1. dejaba la canilla abierta mientras lavaba los platos,

2. Dejaba la heladera abierta por varios minutos -dejando perder el frío y haciendo que consuma más energía-,

3. tiraba todos sus residuos sin clasificar y para peor mandaba a la basura alimentos que estaban casi en perfecto estado sólo porque «hacía una semana que estaban en la heladera». El súmun fue, sin dudas, cuando tiró una salsa que se había puesto fea ¡¡por el inodoro!! La sola idea de gastar 20 litros de agua en una descarga innecesaria me sacaba canas verdes.

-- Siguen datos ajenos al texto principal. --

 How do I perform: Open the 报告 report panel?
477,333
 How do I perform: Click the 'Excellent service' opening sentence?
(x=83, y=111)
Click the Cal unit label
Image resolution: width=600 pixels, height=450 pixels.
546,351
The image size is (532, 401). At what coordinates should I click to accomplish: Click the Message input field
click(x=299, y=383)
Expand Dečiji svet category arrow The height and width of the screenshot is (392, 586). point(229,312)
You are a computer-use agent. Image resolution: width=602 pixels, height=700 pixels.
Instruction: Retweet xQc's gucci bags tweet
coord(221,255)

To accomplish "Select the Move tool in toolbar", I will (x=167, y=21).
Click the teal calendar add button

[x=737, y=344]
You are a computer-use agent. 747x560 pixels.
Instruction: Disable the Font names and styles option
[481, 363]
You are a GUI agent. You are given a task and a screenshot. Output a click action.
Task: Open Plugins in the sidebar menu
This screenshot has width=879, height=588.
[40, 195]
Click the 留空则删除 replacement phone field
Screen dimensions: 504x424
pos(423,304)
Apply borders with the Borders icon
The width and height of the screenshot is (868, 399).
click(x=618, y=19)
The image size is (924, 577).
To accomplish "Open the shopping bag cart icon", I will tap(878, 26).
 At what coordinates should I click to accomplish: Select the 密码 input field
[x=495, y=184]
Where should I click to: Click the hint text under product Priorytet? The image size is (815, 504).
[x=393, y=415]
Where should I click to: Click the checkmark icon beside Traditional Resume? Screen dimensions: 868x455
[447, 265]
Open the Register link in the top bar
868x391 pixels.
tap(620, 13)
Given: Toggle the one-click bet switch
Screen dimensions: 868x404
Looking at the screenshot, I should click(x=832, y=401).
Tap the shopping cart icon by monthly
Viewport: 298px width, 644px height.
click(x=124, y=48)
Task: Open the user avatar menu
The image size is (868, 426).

Con estas dos acciones bastó para que mi alma sensibilizada con la cuestión ambiental pusiera el grito de horror en el cielo pero, aún así, no dije nada. ¿Qué derecho tengo de señalar con el dedo lo que hace en su propia casa? Además -pensé –¿no será que estoy demasiado fanatizada con todo esto? Tal vez esté exagerando.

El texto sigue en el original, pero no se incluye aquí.